You once said that 'it is through this grassroots-level mass communication that our multicultural nation will grow towards a unified society' - are our institutes helping towards this? What more is needed?

Deterministically speaking, mass communication plays a dual role in our society. On the one hand, it fragments the society on ideological grounds. But on the other hand, it unites the society by creating an awareness in people, cultures and societies about each other. Can we effectively segment news audiences as we're trying to do now? News diffusion studies show that interpersonal communication plays a dominant part in spreading information, once the media have done their part. And inevitably embedded in news is culture, society and ideology. As our economic world is trying to remove political boundaries, the media have only consolidated their nationalistic perspective.

Take the US government's recent use of the media to control information in the Iraq conflict. The media have been willing partners in this toward an ideological end. We need an environment for independent media as unifiers, not dividers of the society. At the same time, it is essential that the media be responsible in balancing truth-telling with social sensitivity--otherwise the society suffers the consequences. This can emerge only out of a solid overview that is learned before entering the profession.



Is radio being forgotten as a tool of mass communication - are there institutes which focus on modern day needs of radio broadcasting, and is enough awareness going around?

Sadly, radio has re-emerged tentatively and in an environment of hostile policies and low ad rates, because of which the industry is struggling to make money. High-paying jobs in radio are hard to come by, and therefore the medium hasn't taken the student community by storm. But the buzz is true and as policies turn more industry-friendly, good talent will follow. At an immediate strategy level, radio must be made to pervade our homes, and grab us by the ear-drums, if you will.

If we hear mindless banter and songs that repeat themselves silly, it serves the purpose of building opinion leadership among the target groups. Radio can then expand to other targets. Importantly, however, FM radio in its traditional form (not disseminated over the Internet, that is) can be a strong force in binding communities together. Even devoid of news, FM has the potential to build converging local cultures from which can evolve social action. Mass communication institutes are gearing up for radio carefully, and institutes that can afford digital recording and editing technology are taking the lead. But most institutes coach their students only in radio-jockeying or diction. Important, but not complete.



Is mass communication education geared to meet the needs of regional television in this country?
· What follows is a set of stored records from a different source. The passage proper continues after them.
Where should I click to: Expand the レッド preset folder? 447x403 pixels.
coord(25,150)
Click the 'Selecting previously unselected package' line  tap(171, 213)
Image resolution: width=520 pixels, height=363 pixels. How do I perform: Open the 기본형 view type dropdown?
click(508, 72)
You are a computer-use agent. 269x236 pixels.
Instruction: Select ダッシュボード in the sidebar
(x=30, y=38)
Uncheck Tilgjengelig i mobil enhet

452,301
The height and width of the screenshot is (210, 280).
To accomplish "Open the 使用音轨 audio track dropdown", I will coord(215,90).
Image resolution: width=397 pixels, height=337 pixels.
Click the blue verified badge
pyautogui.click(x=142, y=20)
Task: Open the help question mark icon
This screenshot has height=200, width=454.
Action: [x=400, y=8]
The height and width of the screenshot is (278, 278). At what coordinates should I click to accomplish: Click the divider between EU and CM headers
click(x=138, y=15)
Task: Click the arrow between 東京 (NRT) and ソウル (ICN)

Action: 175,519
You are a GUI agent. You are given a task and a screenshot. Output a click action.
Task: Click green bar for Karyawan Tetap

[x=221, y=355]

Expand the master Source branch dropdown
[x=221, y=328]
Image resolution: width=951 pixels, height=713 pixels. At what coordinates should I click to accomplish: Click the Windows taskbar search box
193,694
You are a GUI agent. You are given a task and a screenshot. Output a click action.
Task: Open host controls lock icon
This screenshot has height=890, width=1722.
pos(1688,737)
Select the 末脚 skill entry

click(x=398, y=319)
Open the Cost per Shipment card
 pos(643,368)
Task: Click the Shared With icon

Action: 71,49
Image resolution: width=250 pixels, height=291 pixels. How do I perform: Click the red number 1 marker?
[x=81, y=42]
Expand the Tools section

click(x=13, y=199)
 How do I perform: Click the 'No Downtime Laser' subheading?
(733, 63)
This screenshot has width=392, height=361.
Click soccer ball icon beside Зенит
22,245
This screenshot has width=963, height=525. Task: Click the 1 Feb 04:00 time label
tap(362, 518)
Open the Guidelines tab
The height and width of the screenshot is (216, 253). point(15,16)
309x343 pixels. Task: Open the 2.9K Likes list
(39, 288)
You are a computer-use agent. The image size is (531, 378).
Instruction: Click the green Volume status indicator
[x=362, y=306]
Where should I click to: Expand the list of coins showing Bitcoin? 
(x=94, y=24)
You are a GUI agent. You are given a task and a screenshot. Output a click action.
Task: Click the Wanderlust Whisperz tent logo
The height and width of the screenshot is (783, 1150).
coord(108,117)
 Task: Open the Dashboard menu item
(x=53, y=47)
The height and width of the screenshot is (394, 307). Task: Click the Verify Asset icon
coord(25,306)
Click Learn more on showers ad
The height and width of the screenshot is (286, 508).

What more could be done in this regard?

Advertisers are beginning to look at eyeball numbers more seriously than perception-based allotments, and as regional programming gains momentum, so will the popularity of regional television. Our country is unusual in that you can sit in a Chennai living room and watch a Bengali channel. The spectrum capacity has allowed for that kind of footprint distribution, and it's a great opportunity. For all that, there is not a single private institute worth the name providing training in regional-language scripting or regional issues.

This is where government-funded university colleges or institutes like IIMC will score through their regional-language training. At SIMC, I tried to insist that each candidate must either be or become bilingual at the end of the programme. Most channels today expect institutes to provide that training, but end up relying on in-house training or default knowledge.